▸ **TASK BRIEF**
The lines running from the one that contains "Image resolution: width=833" to the end of the records below are what to reproduce, exactly and without pictures.

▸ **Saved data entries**

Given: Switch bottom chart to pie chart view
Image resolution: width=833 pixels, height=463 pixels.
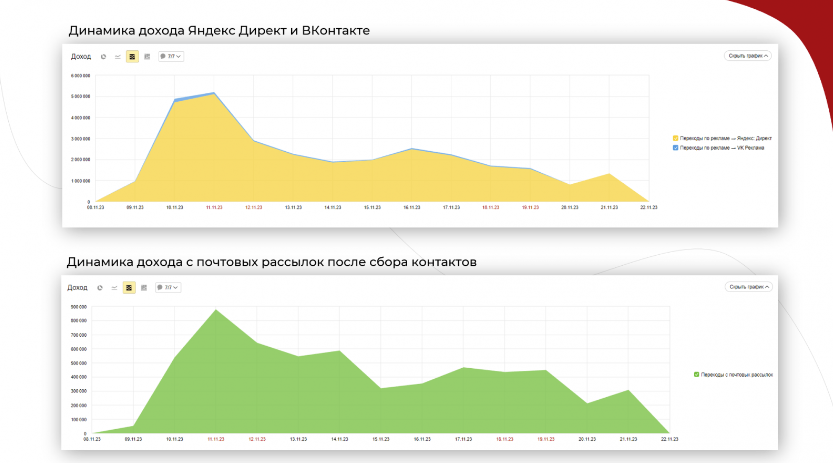Looking at the screenshot, I should (x=100, y=287).
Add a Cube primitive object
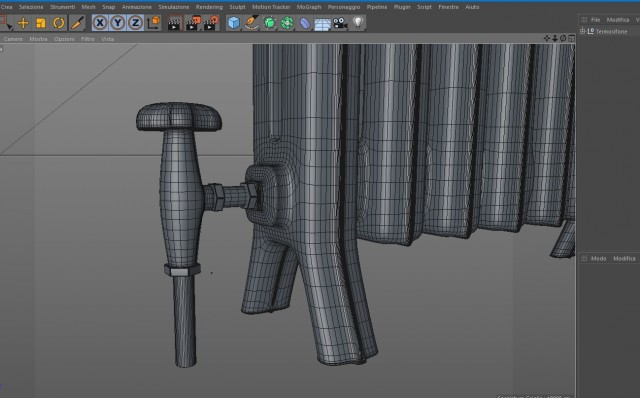 (x=233, y=23)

▸ **RESPONSE TO THE TASK**
Image resolution: width=833 pixels, height=463 pixels.
Looking at the screenshot, I should (x=100, y=287).
Add a Cube primitive object
 (x=233, y=23)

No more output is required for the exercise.